Em suma, não vislumbro
contradições insanáveis entre a Administração
Pública e a Política. Em minha vida pública,
ao longo de 40 anos, sempre dediquei especial atenção
ao universo político, até como método de
trabalho. Os políticos, em sua maioria, representam justas
aspirações de áreas específicas da
comunidade e, em particular, das populações de baixa
renda, anseios aos quais, dificilmente, o administrador público
e, muito menos, a tecnologia terão acesso, sem o seu
valioso auxílio.

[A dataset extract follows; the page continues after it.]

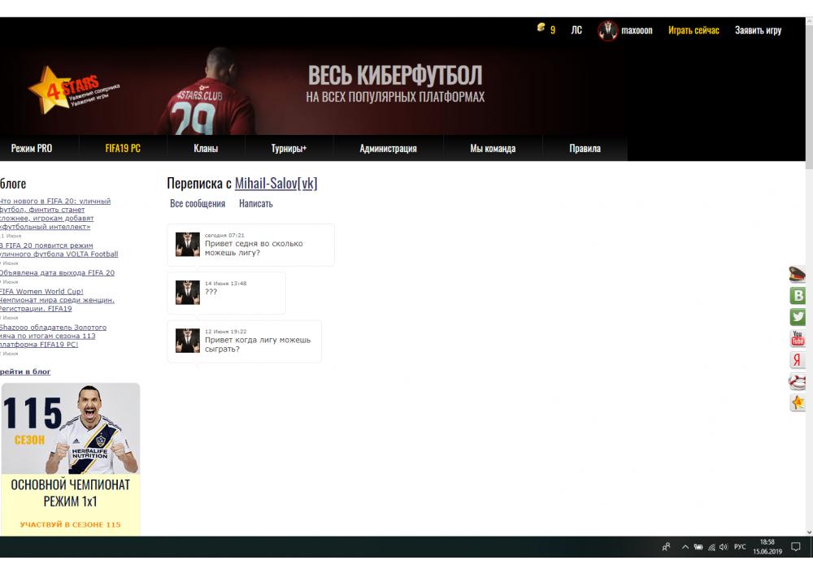The width and height of the screenshot is (813, 569).
Task: Go to the Правила menu item
Action: pos(585,149)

Observe-se que esses anelos individuais ou
de pequenos grupos locais, como regra, têm custo reduzido, e
são, proporcionalmente, tão legítimos e
essenciais para os seus beneficiários, quanto as grandes
obras que visam a beneficiar a Cidade, ou o Estado como um todo.
(*) Engenheiro e
ex-Secretário de Obras e Serviços Públicos
dos Estados da Guanabara e Rio de Janeiro.